ISLAMABAD: Pakistan’s former ambassador Dr Maleeha Lodhi has said that Pakistan is seeking a reset of ties with the United States, but relations will inevitably be affected by Washington’s standoff with Beijing.
“Islamabad wants to avoid being sucked into this big power rivalry. But this is easier said than done. So long as US-China relations remain unsteady, it will have a bearing on Pakistan’s effort to reconfigure ties with Washington,” she said taking part in a discussion under the auspices of Washington based United States Institute of Peace (USIP) on “Pakistan and India at 75: Prospects for the future” on Monday.
Other participants were former Foreign Secretary Jalil Abbas Jailani while India’s former envoys to the United States Nirupama Rao, and Arun Singh.
Dr Lodhi said that redefining Pakistan-US relations would be a daunting task in the changed context of America’s military withdrawal from Afghanistan and its choice of India as its strategic partner in the region in its strategy to contain China.
“Aspects of America’s Indo-Pacific strategy also have security implications for Pakistan, not least because it injects Cold War dynamics into the Indian Ocean, which Islamabad has long sought to prevent becoming India’s Ocean,” she added.
She maintained that Pakistan’s greatest security challenges would continue to emanate from its neighborhood — from the unsettled situation on its border with an unstable Afghanistan and from troubled relations with India.
“An imposing foreign policy challenge will be to navigate the growing confrontation between the United States and China, two global powers with which Pakistan has its most important bilateral relationships. Ties with China will remain an overriding priority for Islamabad. The strategic direction the relations have taken in recent years has given this long-standing partnership added significance at a time of a fundamental change in the international balance of power brought about by China’s rise as a global power; the China Pakistan Economic Corridor (CPEC) is emblematic of it,” she explained.
The former ambassador said that managing difficult relations with India would continue to preoccupy Pakistan.
“Dialogue has been suspended for years. Trade was halted and diplomatic representation downgraded in 2019 after India’s illegal action of incorporating and bifurcating the disputed state of Jammu and Kashmir.

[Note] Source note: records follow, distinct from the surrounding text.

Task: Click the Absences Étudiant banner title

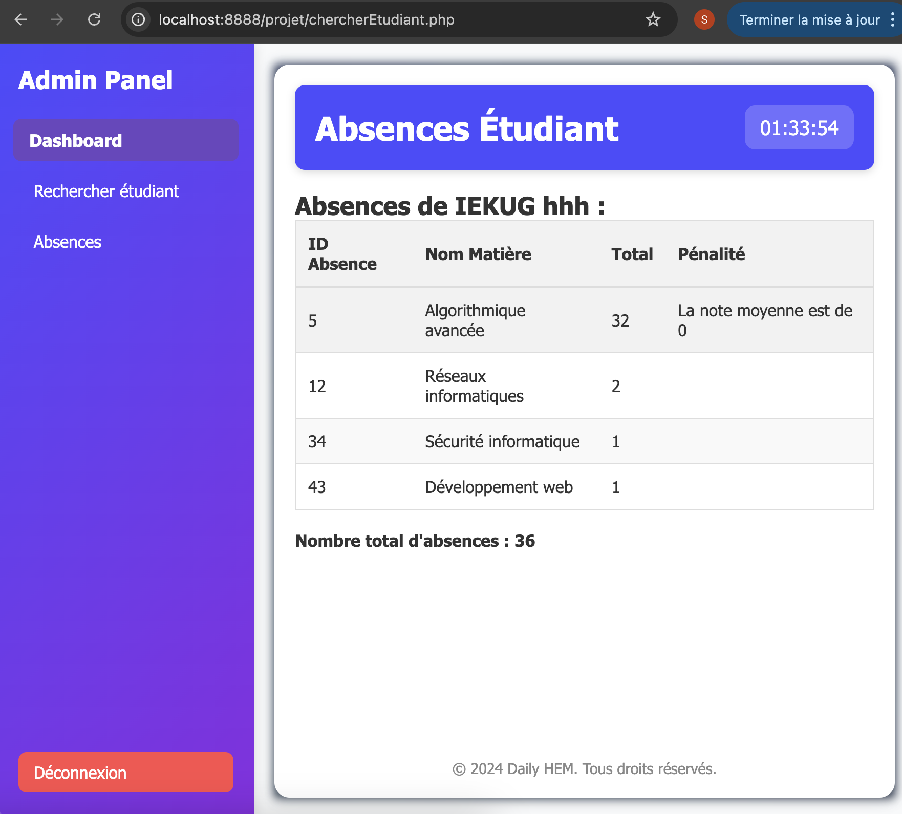Action: pos(466,128)
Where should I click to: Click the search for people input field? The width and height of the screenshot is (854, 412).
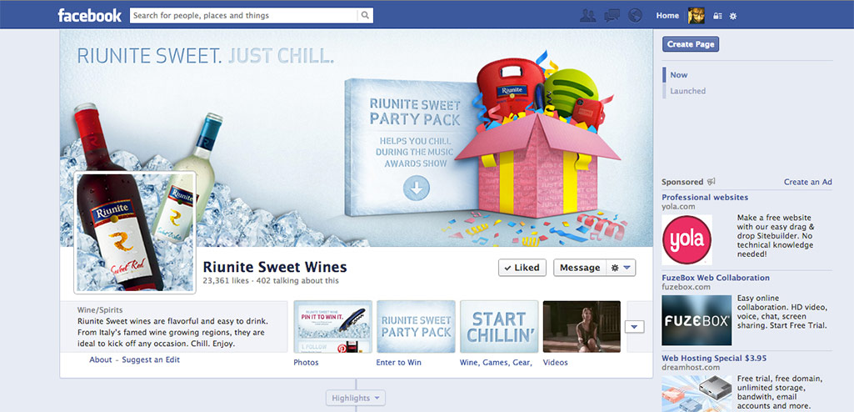[244, 15]
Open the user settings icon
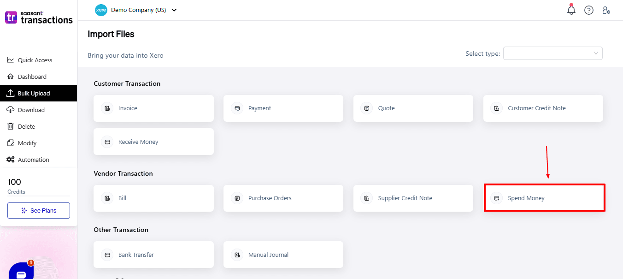This screenshot has width=623, height=279. tap(606, 10)
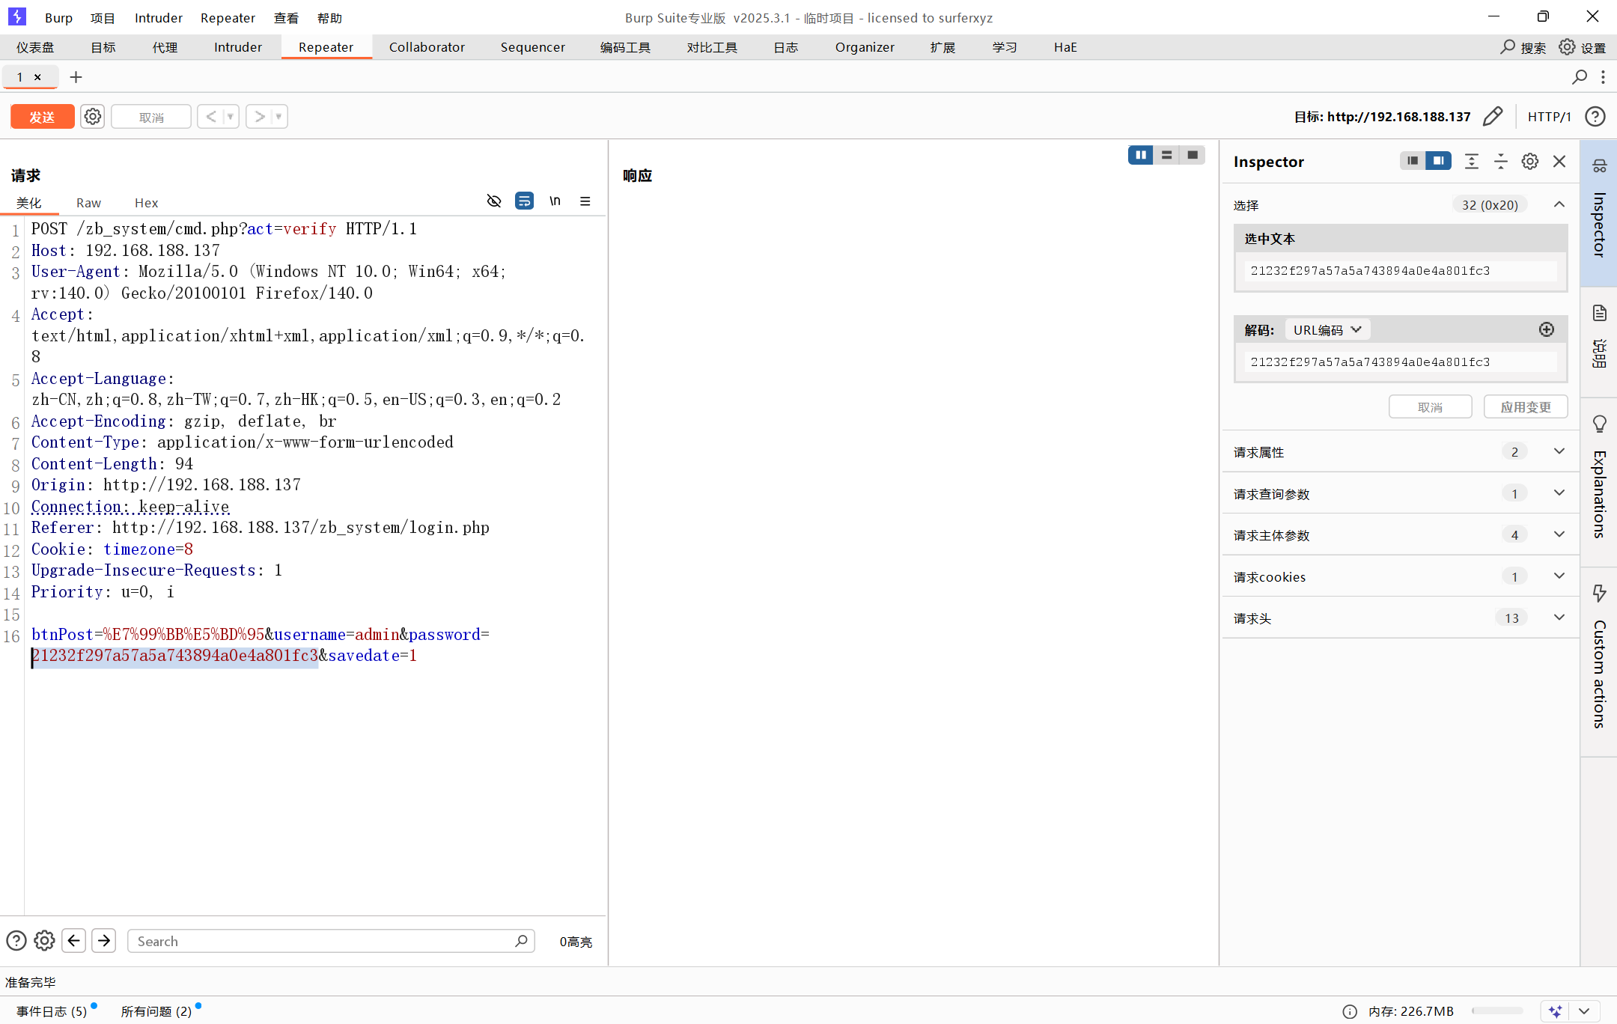Toggle the line wrap icon in request editor

coord(524,201)
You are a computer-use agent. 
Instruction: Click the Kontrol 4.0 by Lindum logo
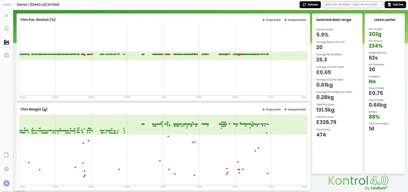pyautogui.click(x=358, y=182)
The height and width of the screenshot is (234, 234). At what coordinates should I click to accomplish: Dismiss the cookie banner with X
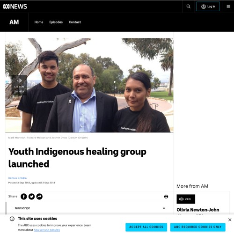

The hope that back-channel communication between the two countries in 2021 would yield a thaw turned to disappointment when no headway was made on any front, beyond the re-commitment by both neighbors in February 2021 to observe a ceasefire on the Line of Control. This was an important development, however, as only two years earlier the two states were locked in a dangerous confrontation epitomized by the Balakot crisis, when Indian planes carried out bombing inside Pakistani territory. In view of the persisting deadlock, the future outlook for Pakistan-India relations is uncertain. Given the impasse on Kashmir, an uneasy and fragile state of “no war, no peace” is likely to continue.”
She believed that outside powers could play a constructive diplomatic role in helping Pakistan and India reinitiate a broad-based peace process, which proceeded with some promise in the past, especially between 2004 and 2008.
Jalil Abbas Jailani said that the history of Pakistan-India relations could be characterized as one of lost opportunities. “Mistrust, hostility and conflict has undermined efforts toward peace and stability. India’s position on almost every issue regarding Pakistan has hardened ever since the emergence of India as a “strategic partner” of the United States and other Western powers,” he added.
“Although issues between Pakistan and India are long-standing, progress is possible. Leaders on both sides of the border need to develop a national consensus in support of the peace process and bring all stakeholders including the core constituencies, media and opposition parties on board,” he observed.